§ **The task**
Copy the records from the line with "Task: Go to next image with camera arrow" to the line with "The image size is (1338, 650).", swapping "arrow" for "button" and changing nothing else.

§ **Material**
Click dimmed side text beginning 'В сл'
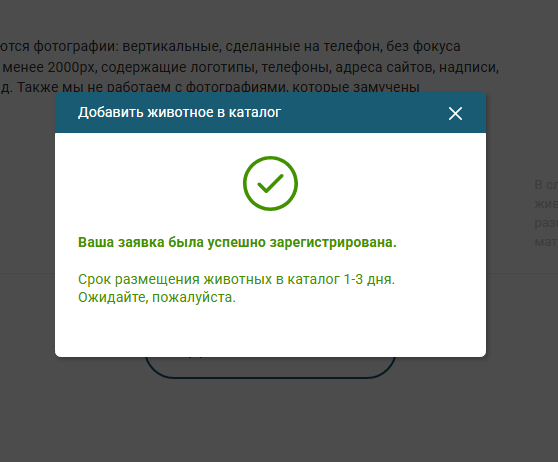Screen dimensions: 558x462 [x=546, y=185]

...

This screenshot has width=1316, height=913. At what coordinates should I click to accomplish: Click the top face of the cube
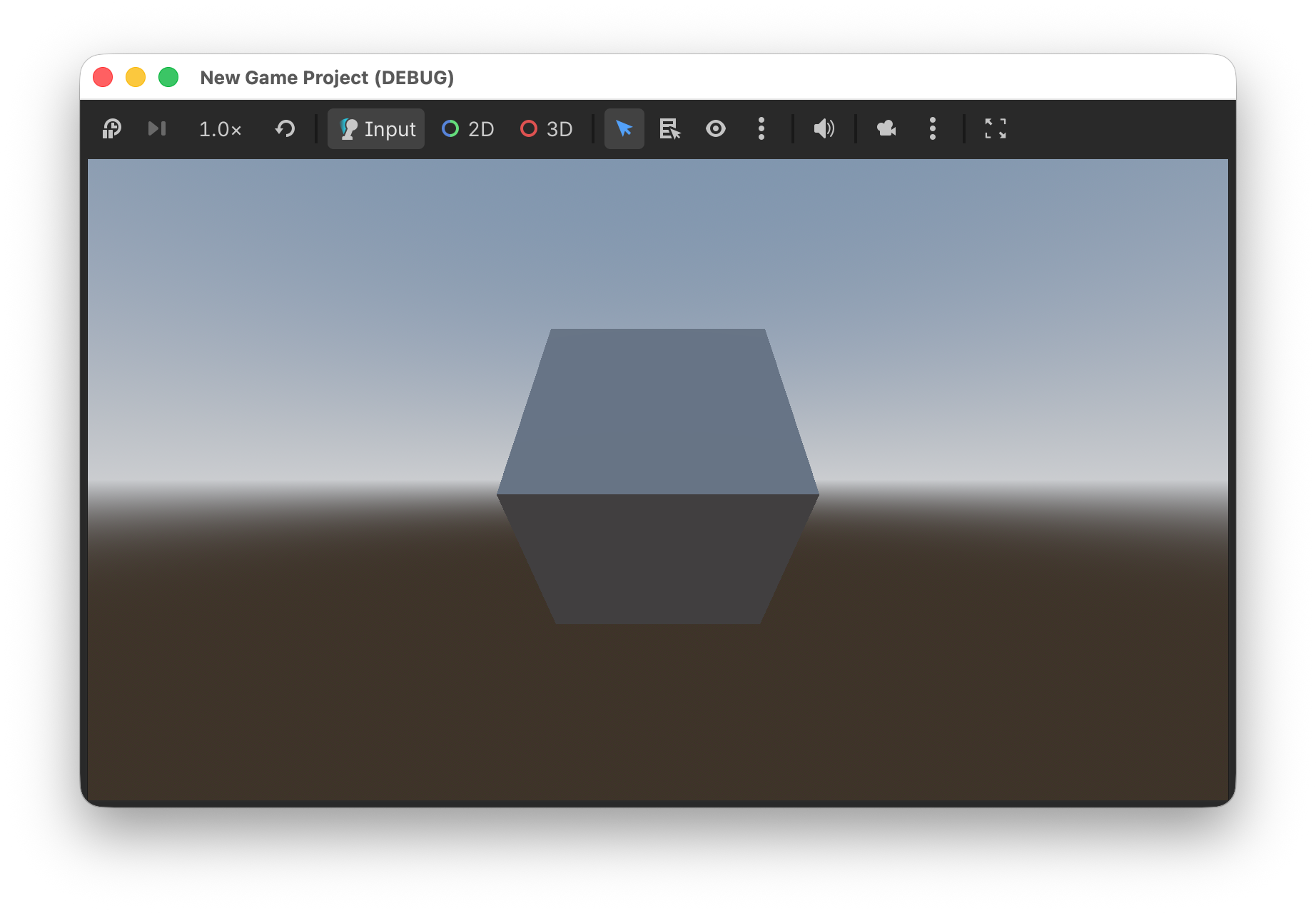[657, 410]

* * *

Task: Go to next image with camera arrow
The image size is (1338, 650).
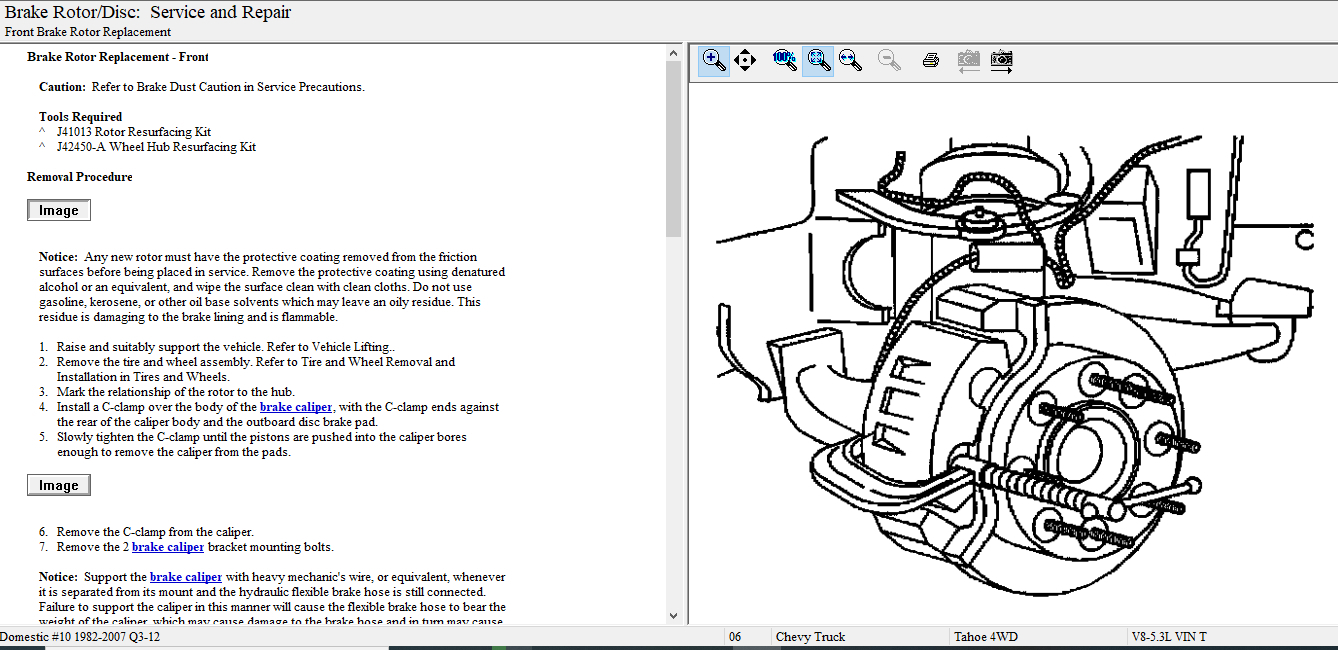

§ **Correct output**
Task: Go to next image with camera button
The image size is (1338, 650).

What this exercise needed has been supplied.